How I read this is that I will need to put my enthusiasm into this time to make the most of it, to remind myself of why I'm doing the course.  However, especially given I've been up since 5.20 am and couldn't get back to sleep, I will have to ration my energy quite carefully.  Still, it seems like a case of getting out what I put in, so energy will be well spent, and I can sleep next week ;-)

Now is not the time for... the Four of Skulls

This card is equivalent to the Four of Pentacles in regular decks.  This image adds some interesting variants to my ideas around holding onto material things or hoarding your resources.  There seems to be the suggestion that the armoured figure is guarding the woman.  Does he see her as his possession?  Or does she have him as her bodyguard slave?  Certainly, there is a lot of stability and closed-off-ness.

The message I get here is that now isn't the time to try to hold on to specific relationships, nor to try to protect myself from what I will be confronted by.  I need to be open, rather than guarded, to allow myself to experience and let go, rather than wall myself behind old habits.  This chimes well with the following card.

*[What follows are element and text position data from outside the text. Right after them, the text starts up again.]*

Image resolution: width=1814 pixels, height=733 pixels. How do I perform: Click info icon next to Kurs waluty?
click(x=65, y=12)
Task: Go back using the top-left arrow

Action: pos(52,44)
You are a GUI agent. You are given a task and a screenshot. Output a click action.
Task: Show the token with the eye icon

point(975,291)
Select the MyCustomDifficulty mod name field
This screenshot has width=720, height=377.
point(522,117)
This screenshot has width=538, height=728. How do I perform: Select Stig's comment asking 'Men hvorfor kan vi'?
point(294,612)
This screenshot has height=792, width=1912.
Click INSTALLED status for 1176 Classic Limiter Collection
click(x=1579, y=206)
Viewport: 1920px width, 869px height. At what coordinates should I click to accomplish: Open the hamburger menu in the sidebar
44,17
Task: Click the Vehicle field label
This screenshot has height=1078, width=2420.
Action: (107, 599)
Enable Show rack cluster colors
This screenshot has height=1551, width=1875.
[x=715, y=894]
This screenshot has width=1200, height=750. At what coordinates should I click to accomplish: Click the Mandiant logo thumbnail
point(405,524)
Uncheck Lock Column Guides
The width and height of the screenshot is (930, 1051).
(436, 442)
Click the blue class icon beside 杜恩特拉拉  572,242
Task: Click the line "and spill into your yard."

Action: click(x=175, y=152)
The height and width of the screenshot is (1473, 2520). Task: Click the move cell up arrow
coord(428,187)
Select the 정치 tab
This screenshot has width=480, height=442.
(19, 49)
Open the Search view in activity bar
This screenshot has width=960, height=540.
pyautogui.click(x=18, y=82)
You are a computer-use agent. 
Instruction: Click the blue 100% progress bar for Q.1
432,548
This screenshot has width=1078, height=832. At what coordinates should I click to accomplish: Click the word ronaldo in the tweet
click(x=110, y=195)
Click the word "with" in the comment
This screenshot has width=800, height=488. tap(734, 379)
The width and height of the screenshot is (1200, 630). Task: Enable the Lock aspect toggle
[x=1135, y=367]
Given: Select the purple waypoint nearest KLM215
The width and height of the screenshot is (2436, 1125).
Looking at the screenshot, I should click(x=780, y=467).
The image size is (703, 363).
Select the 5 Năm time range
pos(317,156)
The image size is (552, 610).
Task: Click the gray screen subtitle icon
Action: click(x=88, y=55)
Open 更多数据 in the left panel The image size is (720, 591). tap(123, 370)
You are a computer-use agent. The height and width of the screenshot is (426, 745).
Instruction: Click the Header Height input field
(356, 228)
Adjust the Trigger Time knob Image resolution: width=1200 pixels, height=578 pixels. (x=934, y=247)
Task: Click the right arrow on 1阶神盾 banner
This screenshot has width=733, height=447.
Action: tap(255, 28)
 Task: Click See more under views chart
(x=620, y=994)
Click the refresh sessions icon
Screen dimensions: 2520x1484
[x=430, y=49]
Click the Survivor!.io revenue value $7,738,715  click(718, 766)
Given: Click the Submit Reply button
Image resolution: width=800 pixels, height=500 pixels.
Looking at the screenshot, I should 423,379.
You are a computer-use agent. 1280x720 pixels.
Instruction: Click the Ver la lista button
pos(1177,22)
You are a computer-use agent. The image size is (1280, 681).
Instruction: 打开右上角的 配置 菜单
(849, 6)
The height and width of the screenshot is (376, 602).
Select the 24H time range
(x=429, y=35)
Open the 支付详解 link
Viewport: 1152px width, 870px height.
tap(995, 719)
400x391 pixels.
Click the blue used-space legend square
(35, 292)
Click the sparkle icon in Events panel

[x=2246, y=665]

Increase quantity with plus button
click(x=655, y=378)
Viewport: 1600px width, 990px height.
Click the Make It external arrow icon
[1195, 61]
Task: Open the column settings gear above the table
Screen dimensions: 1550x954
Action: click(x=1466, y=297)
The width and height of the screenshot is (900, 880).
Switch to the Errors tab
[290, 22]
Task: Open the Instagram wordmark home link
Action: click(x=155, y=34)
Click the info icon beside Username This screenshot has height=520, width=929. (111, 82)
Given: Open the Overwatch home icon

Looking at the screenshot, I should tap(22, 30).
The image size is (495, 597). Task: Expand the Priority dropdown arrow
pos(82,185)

Guidance... the Five of Grails

In an interesting twist on the traditional Five of Cups idea of being trapped in emotions that hold us to the past, here we see a mermaid sitting mournfully by the side of the water.  She feels out of place, trapped, and longing to return to past emotions and situations.  It reminds me of the fairytale of the little mermaid, who asked to be made human because she fell in love with a mortal, but had to make him love her or lose her life to the sorceress who changed her.  At points in her story, she longed to return to how things had been before she made her pact, to the comfort of home.  Also, she feared she had lost her love irrevocably.  However, this card is a reminder that we can never go back to the past.

As guidance, then, I see this card telling me not to get stuck in thinking about how things were, or the reasons why things happened as they did in the past.  If I want to move forward into a new way of being, I have to focus on where I am now, and where I want to go, rather than staying with blame from what was and feeling like I cannot change what is.  It may require looking at how I am using my intent - I notice her pentagram which is the wrong way up, signifying being stuck in the material rather than moving forward guided by spirit.  So, I need to think big, rather than look to the past, wallow in emotion, or trap myself in the merely material.

In terms of this course, it has been bringing up a lot of stuff about the past.  However, this tells me that I have to move beyond that and focus on the future, both in terms of myself as well as thinking about using this to help others.